STA429/1007 Assignment 4

Quiz on Thursday Oct. 18th


This assignment is based on material in Chapters 1 through 3 of the online text, and associated lecture material.

  1. Explain the difference between random assignment and random sampling. Check Chapter One if you need to. Give examples of studies where you have each one without the other, both, and neither (4 examples).
  2. Explain the difference between an observational study and an experimental study. Check Chapter One if you need to. Give an example of each one. For clarity, your examples should have only one independent variable.
  3. High School History classes from across Ontario are randomly assigned to either a discovery-oriented or a memory-oriented curriculum in Canadian history. At the end of the year, the students are given a standardized test and the median score of each class is recorded. Please consider a regression model with these variables.:

    The full regression model is E[Y|X] = β0 + β1X1 + β2X2 + β3X3 + β4X4 + β5X5.

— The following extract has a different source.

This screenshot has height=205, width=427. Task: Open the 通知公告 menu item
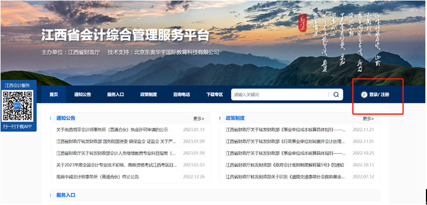coord(83,95)
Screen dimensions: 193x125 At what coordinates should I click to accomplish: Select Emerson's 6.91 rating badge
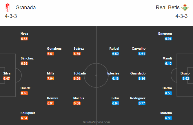[x=168, y=39]
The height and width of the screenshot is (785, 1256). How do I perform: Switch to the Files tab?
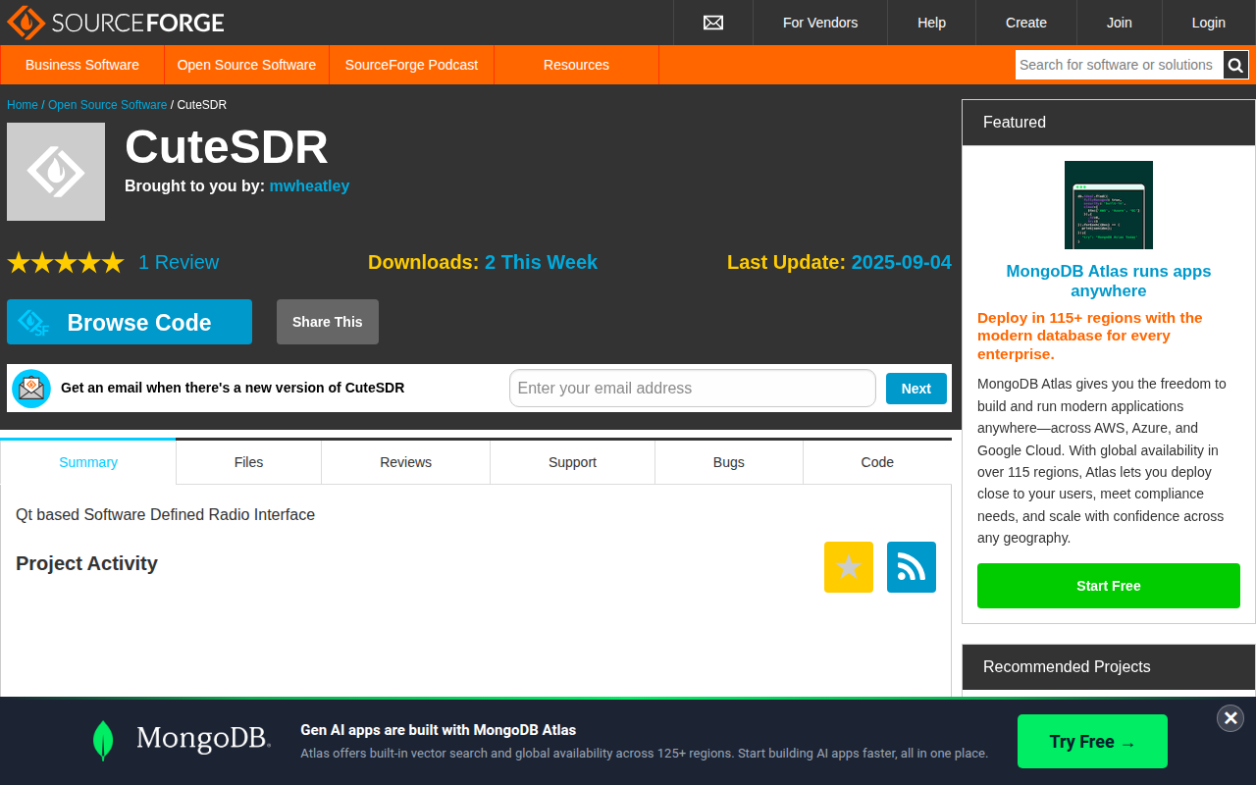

    Give the reduced model you would use to answer each of the following questions.

    1. If you control for parents' education and income and for teacher's university background, does curriculum type affect test scores? (And why is it okay to use the word "affect?")
    2. Controlling for parents' education and income and for curriculum type, is teacher's university background (two variables) related to their students' test performance?
    3. Controlling for teacher's university background and for curriculum type, are parents' education and income (considered simultaneously) related to students' test performance?
    4. Controlling for curriculum type, teacher's university background and parents' education, is parents' income related to students' test performance?
  4. For the Trees data, you did a regression predicting volume from two independent variables" height and diameter. Continuing with this, please use proc glm's estimate statement to predict the volume of lumber obtained from a tree 10 inches in diameter and 50 feet tall. Your answer is a single number.
  5. Predict the volume of lumber obtained from a hypothetical tree whose height and diameter are exactly equal to the respective sample means. Compare your answer to the sample mean of the dependent variable.
  6. Run another regression in which you save the residuals. Now use proc plot to make a scatter diagram with residual on the Y axis and diameter on the X axis. Using a pencil and perhaps a bit of imagination, draw a U-shaped curve through the points. It looks like the residuals (what's left over from the regression) have a curvy relationship to diameter, suggesting that the straight-line model for diameter may not be quite right. This is how you can use residual plots to detect curvilinear relationships when there are too many independent variables to look at a full scatterplot.

    That U-shaped curve could be a parabola, opening upwards. A parabola is Y = X2, so maybe a diameter-squared (polynomial) term in the regression would be helpful. Actually, there is a physical basis for this. If those trees were cylinders, their volume would be π r2 * height. Since the radius r is half the diameter, this would make the volume proportional to diameter-squared. I know Black Cherry Trees are not cylinders, but still it's enough motivation to consider a quadratic term.

  7. So, go back to the data step and calculate the square of diameter. Why not use my program statement? d2 = diameter**2;. Now run another regression that predicts volume from height, diameter and d2.
    1. When you control for height and diameter, does diameter-squared make a statistically significant contribution to the prediction of volume?
    2. When you control for diameter and diameter-squared, does height make a statistically significant contribution to the prediction of volume?
    3. What about diameter when you control for height and diameter-squared?
    4. What proportion of the remaining variation is explained by diameter when you control for the other two variables? The answer is a number. Please do it with proc iml.
    5. What proportion of the remaining variation is explained by diameter-squared when you control for the other two variables? My answer is 0.56. It's huge! (Relative to what was still left to be explained.) Please do it with proc iml.
    6. What proportion of the remaining variation is explained by height when you control for the other two variables? The answer is a number. Please do it with proc iml.

Please bring your log file and list file to the quiz.